Ничего нет легче, чем показать не только фактическую ошибочность этого суждения, но и его моральную неправомерность, что и делали неоднократно (у нас — с особенным рвением Вл. Соловьев). Однако, как кажется, здесь мы сталкиваемся не с поиском «объективной» религиозной истины и не с моральным суждением, а с особенностями религиозной психологии, фактом которой и был мессианизм. С другой стороны, мессианизм есть тема не религиозной морали, а религиозной онтологии. Всякий мессианизм, говорит Бердяев, есть подражание древнееврейскому. В религиозной эксклюзивности, в напряженно особном переживании Бога дано начало национального самосознания. Личность народа определяется в этом процессе. Это необходимый момент становления нации. Можно сказать, что сознание самого бытия — предельно широкой реальности — происходит в форме эмпирически-конкретной. Здесь иудаизм дает одну из моделей этого процесса, греческая философия знает другой пример: Фалес, говоривший о «воде» как начале всего сущего; ему тоже всеобщее явилось в эмпирически-конкретной форме. Мышление славянофилов было мышлением в категории бытия, «Русь» у них имеет значение фалесовской «воды».

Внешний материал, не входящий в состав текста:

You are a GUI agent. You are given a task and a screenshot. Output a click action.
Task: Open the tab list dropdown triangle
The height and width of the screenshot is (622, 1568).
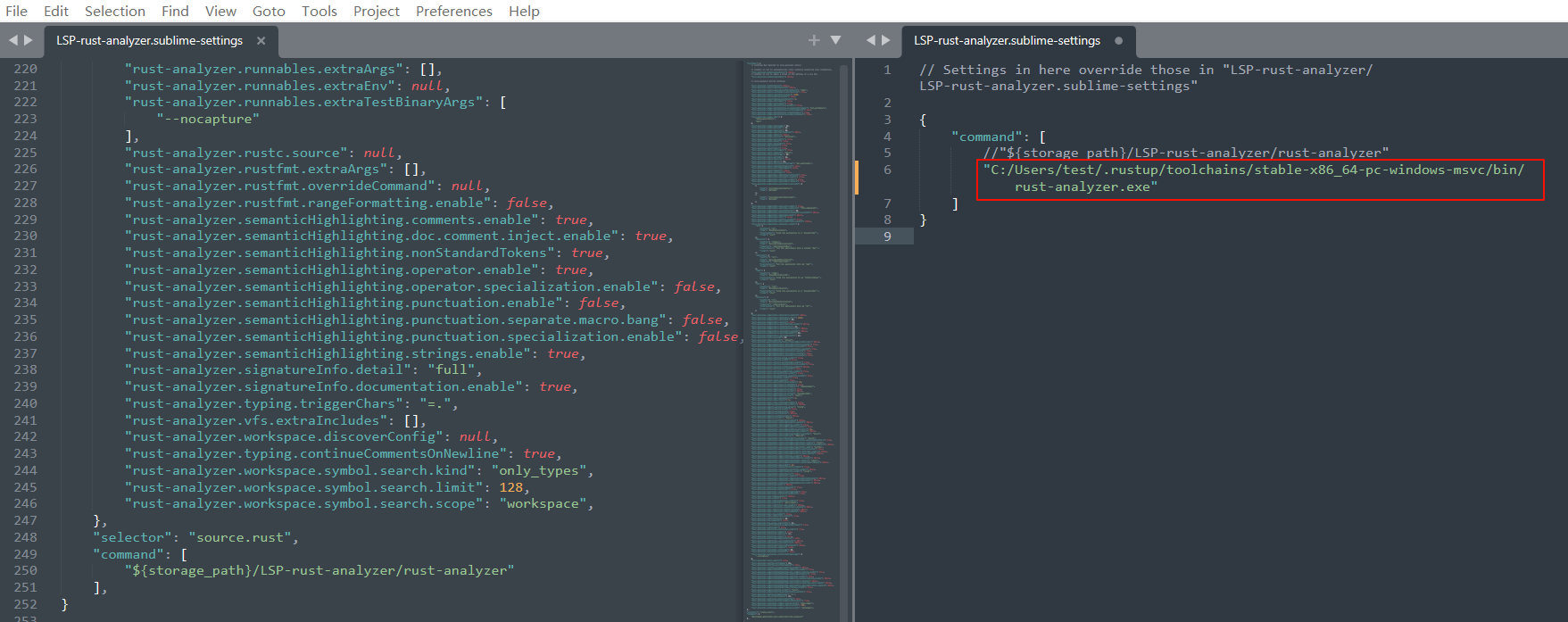pyautogui.click(x=836, y=40)
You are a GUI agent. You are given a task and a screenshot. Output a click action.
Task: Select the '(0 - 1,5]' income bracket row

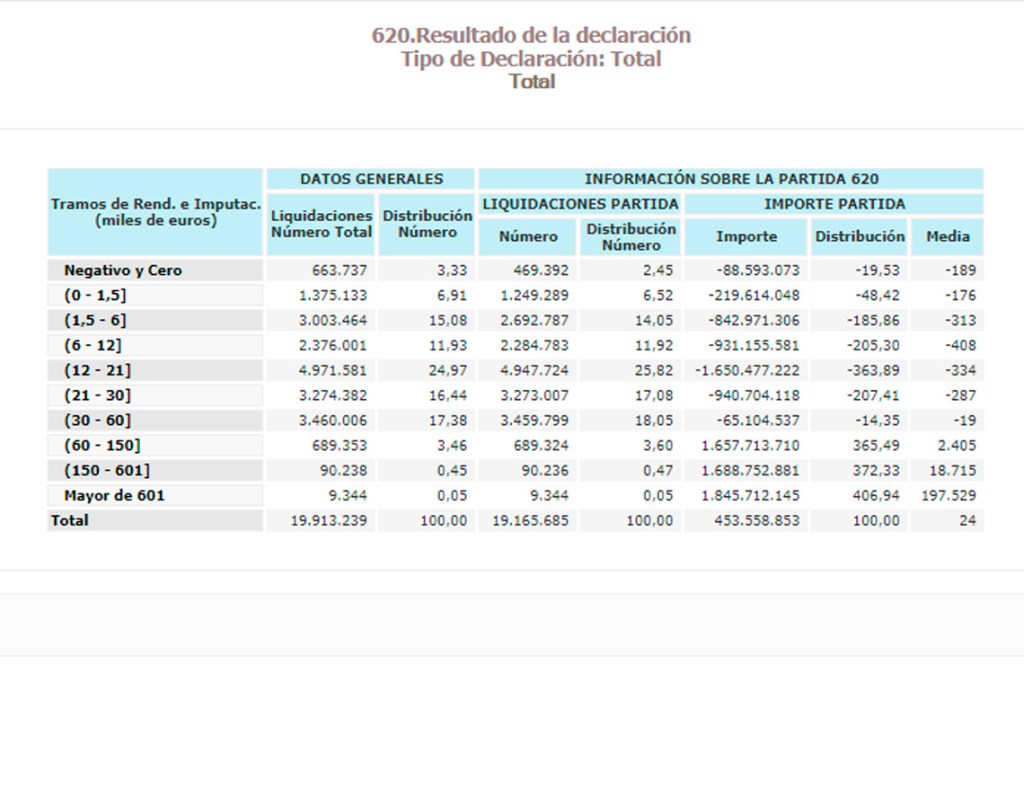(x=95, y=295)
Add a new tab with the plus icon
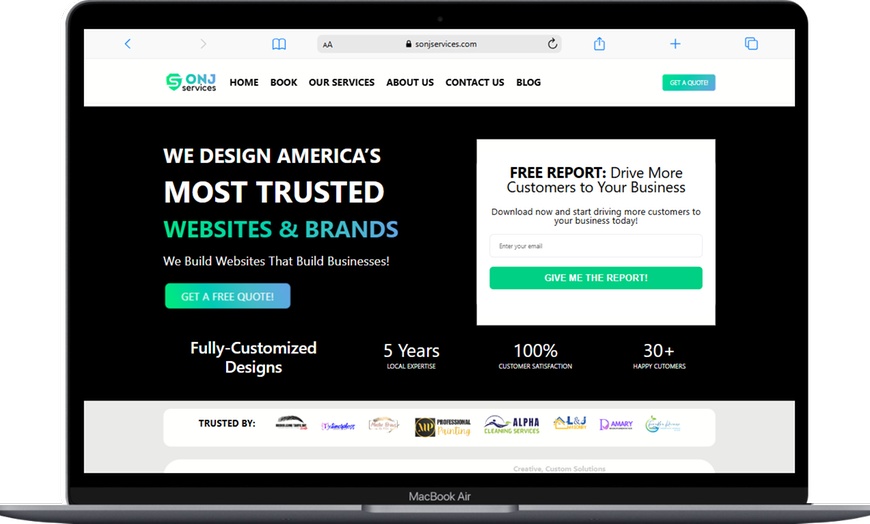This screenshot has height=524, width=870. (x=675, y=44)
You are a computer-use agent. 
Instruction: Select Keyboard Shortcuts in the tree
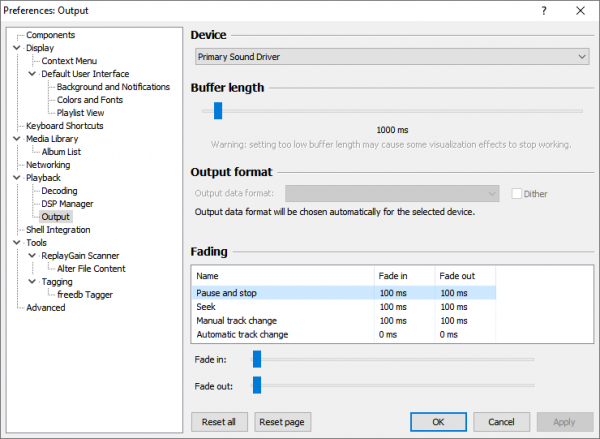65,126
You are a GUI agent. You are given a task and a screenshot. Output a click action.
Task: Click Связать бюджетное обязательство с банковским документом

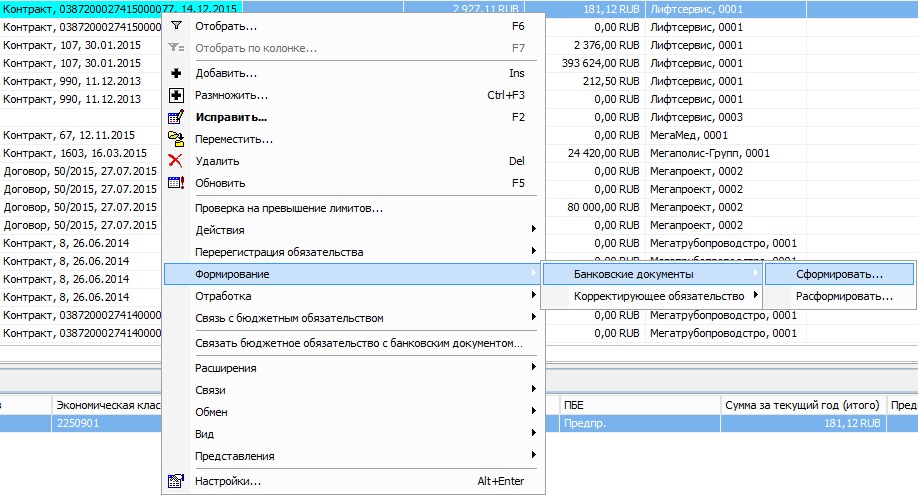click(355, 344)
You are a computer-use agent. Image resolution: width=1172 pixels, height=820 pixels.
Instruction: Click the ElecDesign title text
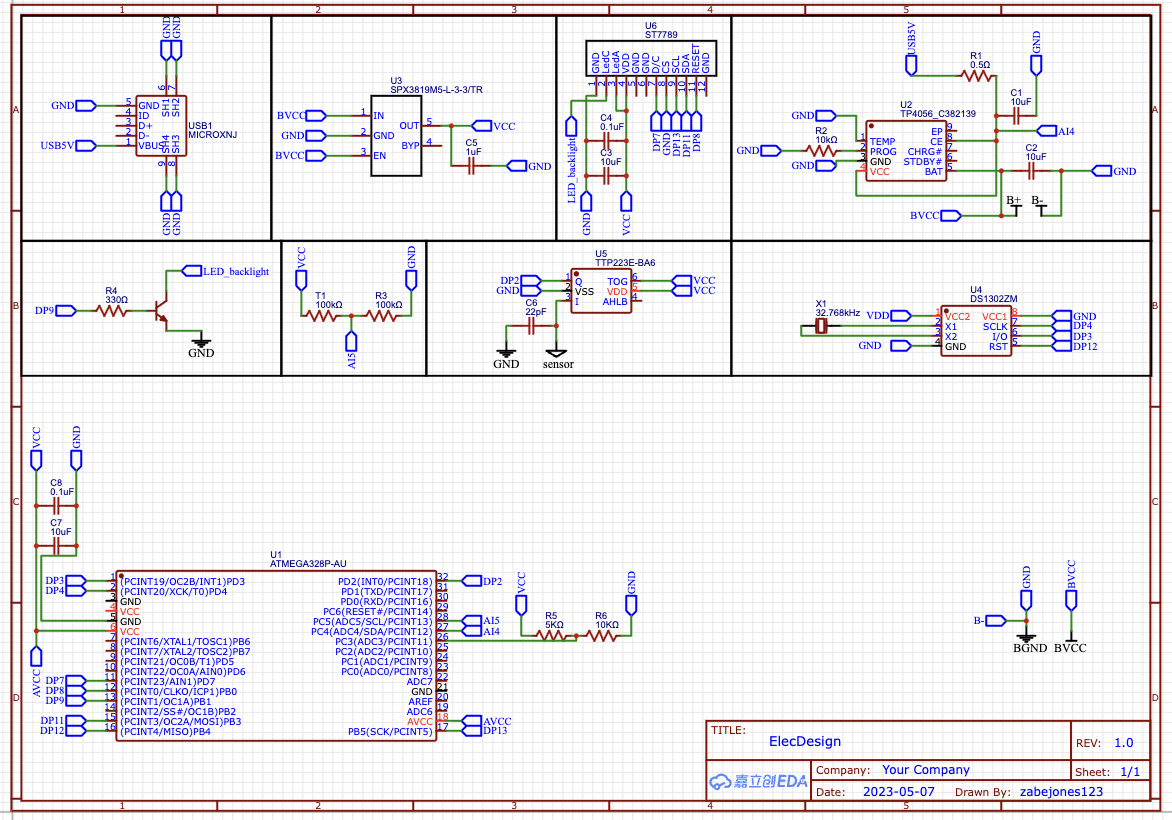tap(804, 742)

В романе Томаса Манна «Доктор Фаустус» появляется персонаж по имени Хаим Брейзахер, который говорит о религиозных прафеноменах в стиле Шатова — Достоевского (так же как появляется там аналог Блока в образе поэта Даниеля Цур-Хойе, написавшего поэму о Христе, предводительствующем неким агрессивным воинством). Брейзахер толкует религию в «бытийных» тонах, резко противопоставляя ее моралистически-разжиженной, на протестантский лад, позднейшей религиозности «гуманитарного» склада, и модель такой подлинной религии он видит в первоначальном иудаизме, еще до «расслабленных» Давида и Соломона. Мы не можем претендовать на исчерпывающее знание творческой лаборатории Томаса Манна, но прототип Хаима Брейзахера, кажется, можно обнаружить в иудаистском теологе Оскаре Гольдберге, судя по одной статье С. Л. Франка45. О. Гольдберг доказывал, что традиционное мнение о монотеизме иудеев — ложное, что Иегова был национальным Богом по преимуществу. Здесь — та же тема: восприятие исходной — и предельно широкой — категории бытия в конкретно-чувственном образе, в индивидуализированном, существующем наряду с другими, лике.

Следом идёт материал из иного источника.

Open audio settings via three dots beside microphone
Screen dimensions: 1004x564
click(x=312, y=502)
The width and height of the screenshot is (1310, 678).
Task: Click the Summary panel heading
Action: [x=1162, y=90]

Мы уже приводили мнение Бердяева о том, что у Хомякова отсутствует понимание вечной правды язычества, правды о матери-земле. Но славянофильство в целом (да и Хомяков вне своего богословия) эту правду чувствовало и по-своему остро выразило. То же у Достоевского: в «Бесах» есть слова о Богородице — «матери — сырой земле». Исследователи считают, что в этих словах выражена суть русского народного (нецерковного) богородичного православия46. Славянофильство, в своем религиозно углубленном почвенничестве, было теоретической формулировкой этого народного, «почвенного» православия.

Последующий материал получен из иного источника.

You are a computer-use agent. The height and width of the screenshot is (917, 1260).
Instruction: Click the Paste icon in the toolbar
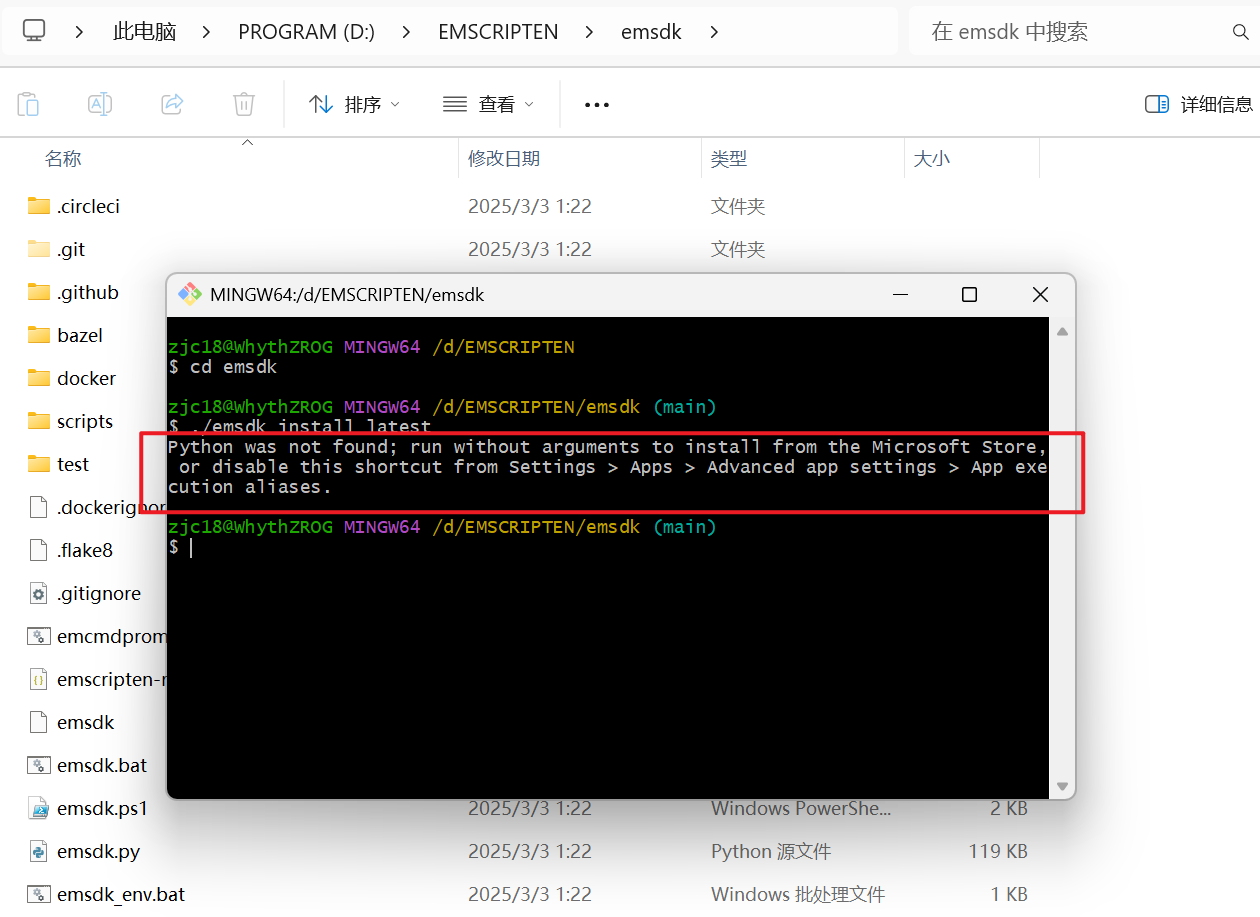pyautogui.click(x=28, y=103)
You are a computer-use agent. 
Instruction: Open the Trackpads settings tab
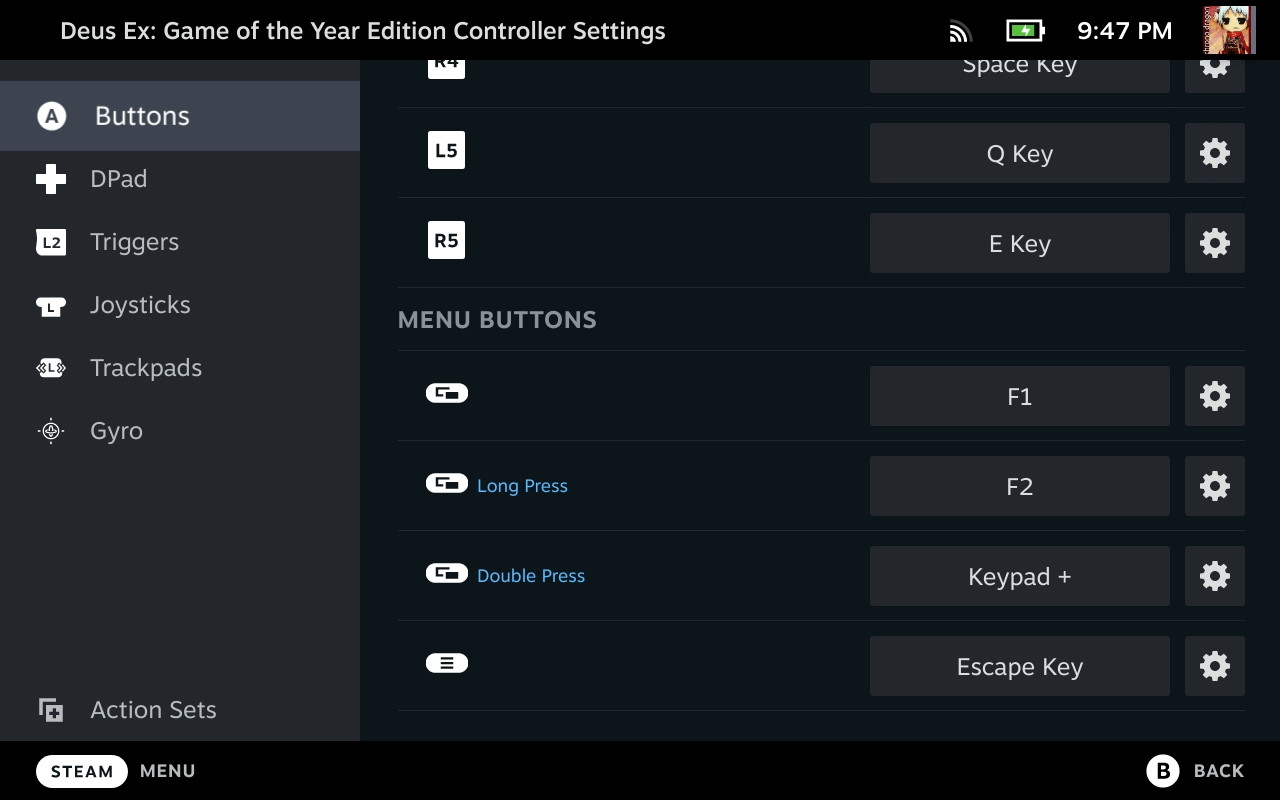pyautogui.click(x=145, y=368)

Иногда возникает соблазн сказать о славянофильстве как о некоем культурном неоязычестве: «почвеннические», «языческие» элементы кажутся выдвинутыми в нем на первый план и заслоняющими высокую духовную правду христианства. С другой стороны, славянофилов (Киреевского в первую очередь) можно упрекнуть в чрезмерной спиритуализации христианства, в уступках отрешенному «византизму»; именно у Леонтьева наблюдается в этом месте разрыв, кажущийся обнаружением внутреннего противоречия славянофильства. Вл. Соловьев в «Упадке средневекового миросозерцания» метил как раз сюда: когда он писал о чуждости «исторического христианства» движению жизни, он имел в виду главным образом православную христианскую традицию, тот же «византизм», а значит, и славянофилов, представших, в мерках тогдашнего соловьевского западничества, выразителями этого отрешенного, абстрактного христианства. Целостность славянофильства, единство в нем идеального и реального, конкретность христианской истины в нем — не улавливались, легче было говорить о «разложении»: с одной стороны, обскурантский национализм, с другой — ложный спиритуализм монастырского христианства. Но неумение увидеть в славянофильском религиозном почвенничестве истину конкретного христианства приводило в конце концов к элиминации самого христианства, у Соловьева в его гуманитарной правде замещаемого «прогрессом», безбожными революционерами. Тему подхватил Мережковский, с его «религией третьего завета», долженствующей объединить в себе правду христианства и язычества, неба и земли, высокую духовность христианства и античную культуру. Тогда же выступил Розанов, трактовавший христианство как «религию смерти»; для него в христианстве не хватало «физиологии», он видел в нем одну «мистику». Была утрачена славянофильская интуиция целостного христианства, оно воспринималось в многовековой уже традиции протестантского морализма. То же было на Западе, где сын и внук протестантских пасторов Ницше, борясь в себе с этим «ложным спиритуализмом», обрушил на христианство, казалось бы, убийственный удар.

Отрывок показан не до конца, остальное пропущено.